But the congressman should hold off popping the champagne because the testimony isn’t quite as damning as he very likely hoped.

Take, for example, the testimony of William Taylor, the charge d’affairs of the U.S. Embassy in Kyiv, Ukraine, who was supposed to be a key witness to the alleged quid pro quo in which Trump supposedly withheld military aide to Ukraine in exchange for an investigation into the Bidens’ dealings within the country.

Turns out Taylor not only never had firsthand knowledge of any quid pro quo (nor second nor even third), but he admitted that the timeline suggests a quid pro quo almost certainly never happened.
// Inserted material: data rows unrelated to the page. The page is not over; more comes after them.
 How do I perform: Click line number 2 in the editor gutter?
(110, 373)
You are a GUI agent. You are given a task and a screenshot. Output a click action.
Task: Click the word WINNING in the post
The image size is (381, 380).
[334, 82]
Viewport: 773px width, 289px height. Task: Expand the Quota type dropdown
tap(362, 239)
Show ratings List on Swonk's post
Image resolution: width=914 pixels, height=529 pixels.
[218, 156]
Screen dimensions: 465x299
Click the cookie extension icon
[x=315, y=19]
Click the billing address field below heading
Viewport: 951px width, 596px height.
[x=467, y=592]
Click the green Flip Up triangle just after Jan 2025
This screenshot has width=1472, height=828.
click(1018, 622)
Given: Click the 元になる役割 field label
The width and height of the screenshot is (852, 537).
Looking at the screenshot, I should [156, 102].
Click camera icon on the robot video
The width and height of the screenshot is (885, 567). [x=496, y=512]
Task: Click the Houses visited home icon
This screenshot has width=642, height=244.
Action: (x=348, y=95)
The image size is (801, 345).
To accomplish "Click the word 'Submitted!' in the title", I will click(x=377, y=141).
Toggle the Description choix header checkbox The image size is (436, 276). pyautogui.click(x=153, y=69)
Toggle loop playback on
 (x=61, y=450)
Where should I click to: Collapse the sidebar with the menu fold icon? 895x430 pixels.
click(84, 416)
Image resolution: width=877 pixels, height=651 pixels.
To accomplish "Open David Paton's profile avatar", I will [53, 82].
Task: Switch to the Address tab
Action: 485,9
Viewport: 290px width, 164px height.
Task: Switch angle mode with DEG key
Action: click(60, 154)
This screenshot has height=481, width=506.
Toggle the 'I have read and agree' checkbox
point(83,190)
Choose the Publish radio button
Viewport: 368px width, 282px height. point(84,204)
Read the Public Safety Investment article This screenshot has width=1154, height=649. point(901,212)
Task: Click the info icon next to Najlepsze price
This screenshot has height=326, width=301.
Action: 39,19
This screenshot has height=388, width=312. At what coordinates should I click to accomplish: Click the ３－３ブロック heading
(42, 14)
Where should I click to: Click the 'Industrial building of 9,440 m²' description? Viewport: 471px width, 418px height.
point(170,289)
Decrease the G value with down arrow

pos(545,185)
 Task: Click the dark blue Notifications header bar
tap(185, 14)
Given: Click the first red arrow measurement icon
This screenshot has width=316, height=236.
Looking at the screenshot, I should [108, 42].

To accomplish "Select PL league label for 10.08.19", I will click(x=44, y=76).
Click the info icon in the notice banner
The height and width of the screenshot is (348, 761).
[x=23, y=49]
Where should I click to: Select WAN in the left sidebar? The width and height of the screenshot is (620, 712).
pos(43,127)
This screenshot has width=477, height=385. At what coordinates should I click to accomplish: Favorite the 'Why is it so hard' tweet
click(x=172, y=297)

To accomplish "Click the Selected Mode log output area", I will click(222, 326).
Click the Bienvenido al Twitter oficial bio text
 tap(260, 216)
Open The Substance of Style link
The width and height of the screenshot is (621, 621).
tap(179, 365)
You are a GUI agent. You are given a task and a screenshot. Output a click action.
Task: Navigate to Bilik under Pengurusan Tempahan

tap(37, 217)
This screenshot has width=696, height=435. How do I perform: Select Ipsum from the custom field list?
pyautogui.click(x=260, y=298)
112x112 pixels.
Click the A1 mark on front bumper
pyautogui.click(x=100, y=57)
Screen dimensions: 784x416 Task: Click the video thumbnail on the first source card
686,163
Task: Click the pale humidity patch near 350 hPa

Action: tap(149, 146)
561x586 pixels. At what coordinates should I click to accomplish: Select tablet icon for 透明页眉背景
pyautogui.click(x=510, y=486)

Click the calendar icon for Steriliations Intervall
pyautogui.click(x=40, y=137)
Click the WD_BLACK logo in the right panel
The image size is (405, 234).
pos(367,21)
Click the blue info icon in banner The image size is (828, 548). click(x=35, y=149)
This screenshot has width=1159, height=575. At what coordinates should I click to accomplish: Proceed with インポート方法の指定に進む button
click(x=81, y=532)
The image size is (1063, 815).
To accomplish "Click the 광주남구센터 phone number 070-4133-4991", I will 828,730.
Taylor, according to the transcript, began by admitting he had no personal communication with Rudy Giuliani, Mick Mulvaney, nor President Trump himself.

When asked who exactly he had spoken to about the brouhaha, Taylor confirmed that his only contacts about the matter were with John Bolton, the former national security adviser who was fired by Trump, Fiona Hill, Alexander Vindman, and Tim Morrison. Both Hill and Vindman are rumored to have been sources for the so-called whistleblower who filed a complaint against Trump in August.

Taylor also testified that his knowledge of the phone call between Trump and Ukrainian president Volodymr Zelensky wasn’t first-hand knowledge.

“And this isn’t firsthand. It’s not secondhand. It’s not thirdhand,” Rep. Lee Zeldin, R-N.Y., said to Taylor. “But if I understand this correctly, you’re telling us that Tim Morrison told you that Ambassador Sondland told him that the president told Ambassador Sondland that Zelensky would have to open an investigation into Biden?”

“That’s correct,” Taylor admitted.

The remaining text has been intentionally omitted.